Dayglen came back and set the cup in the fire to boil. “How’d the rest of the town look?” the Achuri man asked. The former thug was the handsomer of the two men, Feynrick had to admit, though Feynrick had experience. Women appreciated experience.
Not that it mattered. But competing for a lady’s attention was a grand old way to pass the time.
“Bad,” Lady Ella said. “Or good, from our perspective. I didn’t go into the army camp but it looked half-destroyed, and some of the Broken brawlers got into the town too. Houses were smashed, roofs caved in—it’s amazing what the Broken can do, even without guidance.”

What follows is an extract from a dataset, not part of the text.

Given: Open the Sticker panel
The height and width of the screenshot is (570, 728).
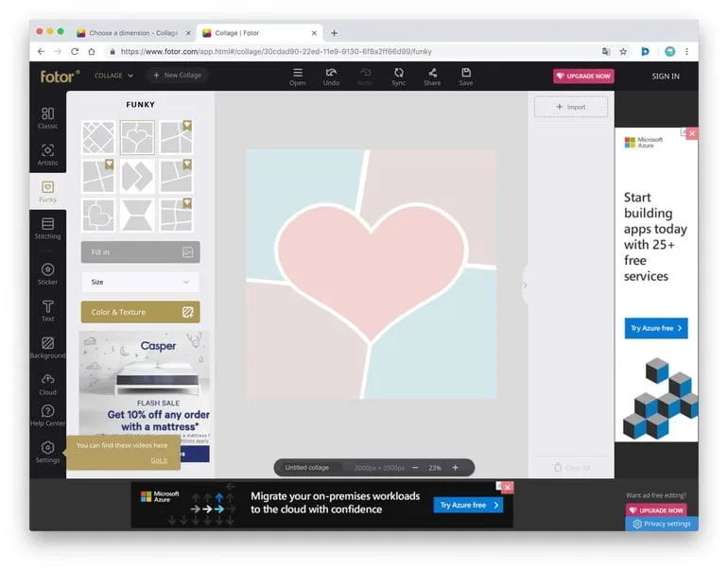Looking at the screenshot, I should [47, 273].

Feynrick grinned. “Did our work for us, far as I can see. Lot of packing up in the army camp then?”
She nodded. “Speaking of which, what happened between you and Riker?”
So the lass remembered the gusto with which he’d clocked the old boarscock. “Oh, just an old bone. Riker tended to think redhairs wasn’t worth pissing on, and I tended to disagree despite my station, and betimes those disagreements didn’t end pretty. Story I told him about how I got to Ayugen wasn’t all wrong, though I ended up working for Coldferth rather than your ladyship.”
The lady snorted. “I’m no lady. Had about enough ladying this afternoon to last a decade.”